Op 25 november wint de Belg Dimitri van den Bergh voor de tweede keer het World Youth Championship. In de finale rekent hij af met de Duitser Martin Schindler, die naast zijn eerste jeugdwereldtitel grijpt.
Tijdens de kwalificatiedag voor de finale doen 96 spelers een gooi naar de eindstrijd. Na 32 poules van drie spelers blijven er 32 spelers over die in een knock-out fase verder spelen richting de finale. Bij deze 32 spelers zitten onder andere de Nederlanders Geert Nentjes, Berry van Peer, Melvin de Fijter, Mike van Duivenbode en Justin van Tergouw. Alleen Nentjes en Van Duivenbode weten de eerste knock-out ronde te overleven.

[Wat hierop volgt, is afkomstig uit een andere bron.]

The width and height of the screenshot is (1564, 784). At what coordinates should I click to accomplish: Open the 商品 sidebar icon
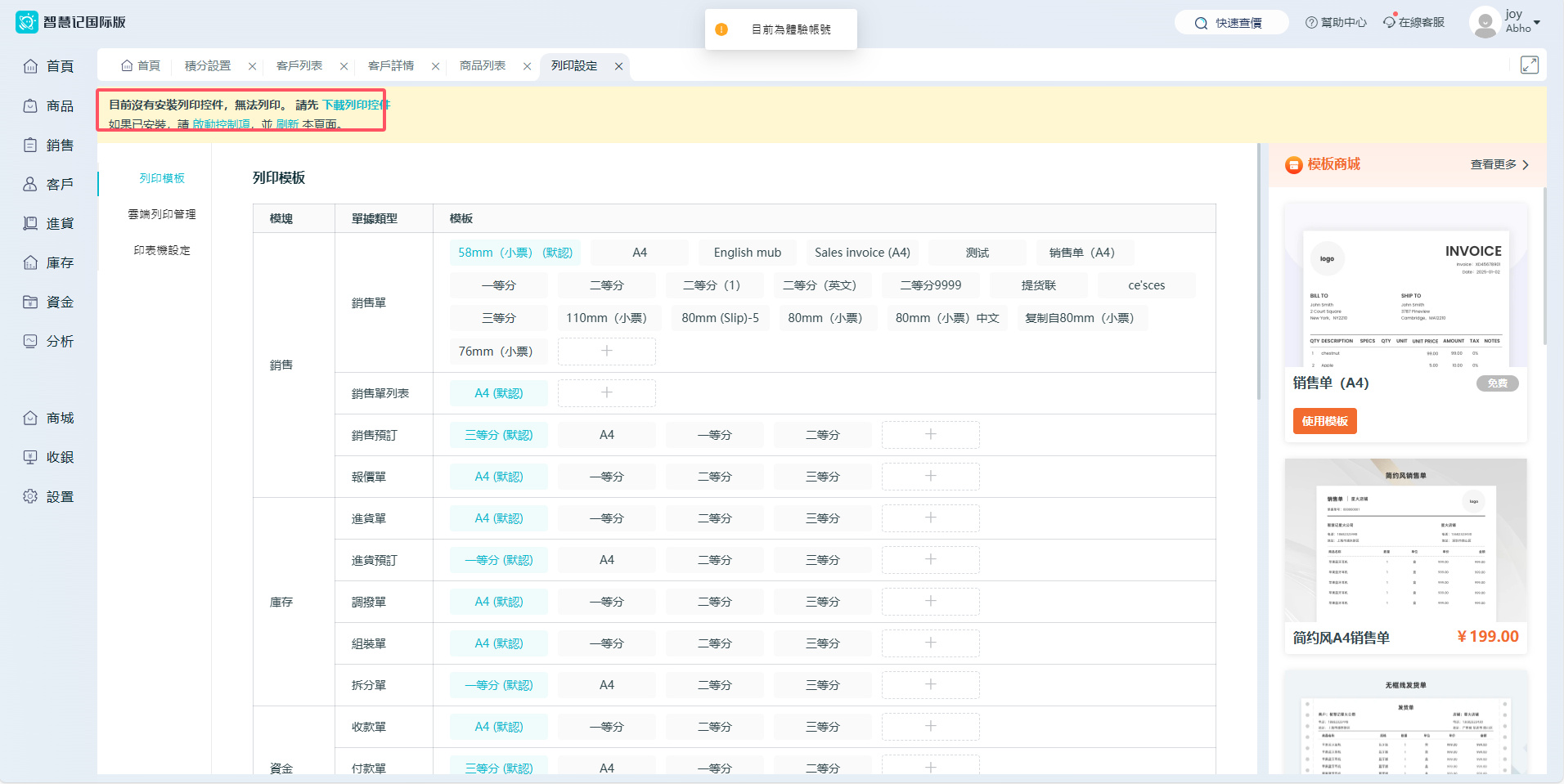(x=30, y=106)
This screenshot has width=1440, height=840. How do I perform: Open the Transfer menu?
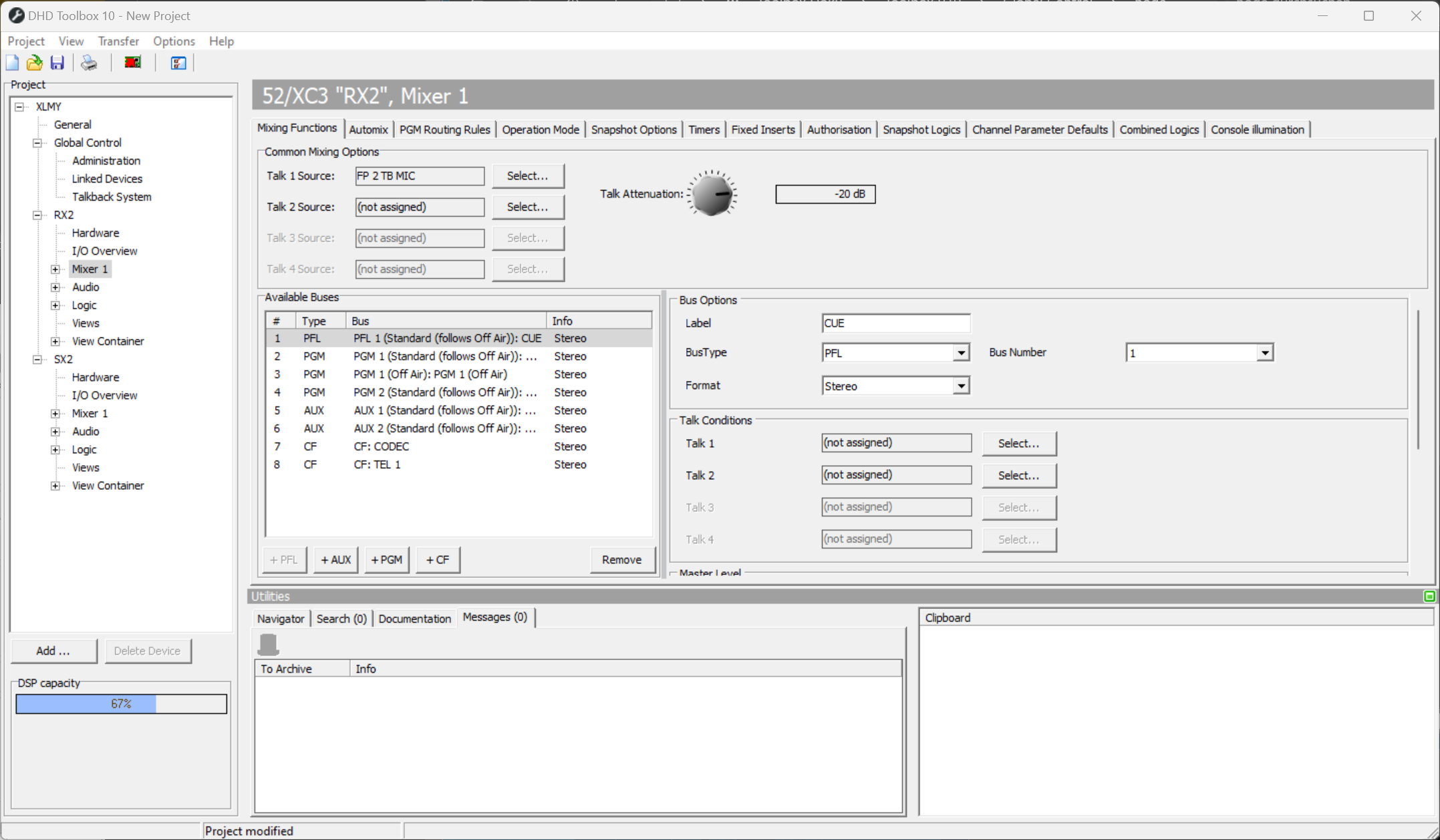(118, 41)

Bij de laatste zestien valt het doek voor Van Duivenbode. ‘The Pigeon’ verliest met 6-5 van Christian Bunse. Nentjes verslaat Justin Smith met 6-2, maar moet in de kwartfinales het hoofd alsnog buigen voor Martin Schindler (6-0). Van den Bergh verslaat achtereenvolgens Thomas Lovely en Christian Bunse voor een plek in de halve finales.
Beide halve finales worden ruim gewonnen. Zo wint Schindler met 6-3 van Callan Rydz en is Van den Bergh met 6-1 te sterk voor Ted Evetts. Tijdens de finale op het hoofdpodium van de Players Championship Finals is al snel zeker dat de titel voor het tweede jaar op rij naar Van den Bergh zou gaan. De Belg scoort goed en finisht ook nog eens sterk. Via een geweldige 151-finish pakt hij een 3-0 voorsprong, om even later met 6-3 te winnen en een gemiddelde van 100.44 te noteren. Daarmee is hij de eerste speler ooit die het jeugd WK twee keer op zijn naam zet.